*TASK DETAILS:* Find the lines in the material below that include the word "computer", count them, and give that count alone.

*DATASET:*

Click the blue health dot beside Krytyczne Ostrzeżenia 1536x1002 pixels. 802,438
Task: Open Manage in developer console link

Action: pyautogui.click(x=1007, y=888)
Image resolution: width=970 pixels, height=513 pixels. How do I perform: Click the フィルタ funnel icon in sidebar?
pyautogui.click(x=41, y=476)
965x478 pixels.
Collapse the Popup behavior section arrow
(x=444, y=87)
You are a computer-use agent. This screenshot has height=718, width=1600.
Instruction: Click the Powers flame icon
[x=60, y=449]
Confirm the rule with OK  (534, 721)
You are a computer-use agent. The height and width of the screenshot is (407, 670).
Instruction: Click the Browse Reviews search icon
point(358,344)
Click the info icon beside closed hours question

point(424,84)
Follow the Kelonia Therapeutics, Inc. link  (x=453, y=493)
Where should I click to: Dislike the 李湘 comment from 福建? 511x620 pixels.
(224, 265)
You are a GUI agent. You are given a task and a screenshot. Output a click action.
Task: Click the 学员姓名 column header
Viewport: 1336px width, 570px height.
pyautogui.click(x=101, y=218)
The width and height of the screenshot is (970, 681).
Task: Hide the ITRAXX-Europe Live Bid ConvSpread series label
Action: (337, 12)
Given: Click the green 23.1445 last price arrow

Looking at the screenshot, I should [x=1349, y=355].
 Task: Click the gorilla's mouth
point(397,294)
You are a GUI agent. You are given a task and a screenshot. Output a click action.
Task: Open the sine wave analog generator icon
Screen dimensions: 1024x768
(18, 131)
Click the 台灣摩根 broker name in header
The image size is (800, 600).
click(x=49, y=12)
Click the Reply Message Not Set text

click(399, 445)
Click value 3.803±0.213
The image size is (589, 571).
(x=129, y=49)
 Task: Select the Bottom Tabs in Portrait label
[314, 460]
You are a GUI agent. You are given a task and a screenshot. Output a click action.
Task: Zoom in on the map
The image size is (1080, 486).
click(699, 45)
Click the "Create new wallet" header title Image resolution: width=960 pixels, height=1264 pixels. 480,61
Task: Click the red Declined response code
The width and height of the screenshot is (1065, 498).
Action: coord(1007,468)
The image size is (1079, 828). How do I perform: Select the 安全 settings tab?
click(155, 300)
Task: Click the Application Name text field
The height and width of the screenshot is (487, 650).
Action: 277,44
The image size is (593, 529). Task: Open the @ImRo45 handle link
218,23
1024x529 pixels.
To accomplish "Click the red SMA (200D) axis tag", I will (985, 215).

*RESPONSE:* 2